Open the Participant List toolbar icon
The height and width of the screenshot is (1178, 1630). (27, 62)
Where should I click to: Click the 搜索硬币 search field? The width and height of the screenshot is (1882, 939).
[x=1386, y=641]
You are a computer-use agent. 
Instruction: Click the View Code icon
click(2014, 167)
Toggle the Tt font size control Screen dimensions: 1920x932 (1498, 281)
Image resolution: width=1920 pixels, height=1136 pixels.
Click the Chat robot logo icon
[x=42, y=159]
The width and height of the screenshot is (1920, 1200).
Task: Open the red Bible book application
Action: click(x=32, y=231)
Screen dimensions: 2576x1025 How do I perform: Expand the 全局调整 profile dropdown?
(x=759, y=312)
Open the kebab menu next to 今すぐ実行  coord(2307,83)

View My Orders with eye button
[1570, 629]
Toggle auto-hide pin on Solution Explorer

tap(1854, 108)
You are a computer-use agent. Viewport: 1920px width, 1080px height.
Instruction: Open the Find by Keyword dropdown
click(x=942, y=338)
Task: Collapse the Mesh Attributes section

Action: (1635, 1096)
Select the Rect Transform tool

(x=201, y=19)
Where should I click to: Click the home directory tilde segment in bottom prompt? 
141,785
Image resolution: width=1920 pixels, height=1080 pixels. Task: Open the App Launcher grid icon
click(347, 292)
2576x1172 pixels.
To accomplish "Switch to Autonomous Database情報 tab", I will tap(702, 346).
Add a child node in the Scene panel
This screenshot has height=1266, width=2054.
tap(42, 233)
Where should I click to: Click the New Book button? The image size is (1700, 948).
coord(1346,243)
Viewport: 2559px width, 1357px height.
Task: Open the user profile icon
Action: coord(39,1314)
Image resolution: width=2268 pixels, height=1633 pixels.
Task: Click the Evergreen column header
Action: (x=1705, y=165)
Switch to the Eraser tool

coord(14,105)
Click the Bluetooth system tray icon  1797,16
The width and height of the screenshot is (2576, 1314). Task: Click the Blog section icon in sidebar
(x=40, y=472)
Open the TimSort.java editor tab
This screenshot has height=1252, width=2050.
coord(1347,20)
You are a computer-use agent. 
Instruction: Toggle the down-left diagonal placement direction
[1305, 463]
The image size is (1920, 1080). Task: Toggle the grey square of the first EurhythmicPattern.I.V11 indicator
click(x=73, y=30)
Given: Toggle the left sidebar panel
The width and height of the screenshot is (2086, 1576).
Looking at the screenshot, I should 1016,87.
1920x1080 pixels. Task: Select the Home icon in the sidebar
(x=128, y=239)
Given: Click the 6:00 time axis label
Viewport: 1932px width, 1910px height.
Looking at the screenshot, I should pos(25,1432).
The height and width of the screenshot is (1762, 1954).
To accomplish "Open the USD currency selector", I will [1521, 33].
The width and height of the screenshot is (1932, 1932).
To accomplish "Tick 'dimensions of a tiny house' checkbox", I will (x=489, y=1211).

### [Required action]
Nothing but the lines from the one containing "The image size is (1920, 1080)." to the last line of the listing above belongs in the answer; restate each word for word.

### [Result of the task]
The image size is (1920, 1080). Task: Toggle the grey square of the first EurhythmicPattern.I.V11 indicator
click(x=73, y=30)
Given: Toggle the left sidebar panel
The width and height of the screenshot is (2086, 1576).
Looking at the screenshot, I should 1016,87.
1920x1080 pixels. Task: Select the Home icon in the sidebar
(x=128, y=239)
Given: Click the 6:00 time axis label
Viewport: 1932px width, 1910px height.
Looking at the screenshot, I should pos(25,1432).
The height and width of the screenshot is (1762, 1954).
To accomplish "Open the USD currency selector", I will [1521, 33].
The width and height of the screenshot is (1932, 1932).
To accomplish "Tick 'dimensions of a tiny house' checkbox", I will (x=489, y=1211).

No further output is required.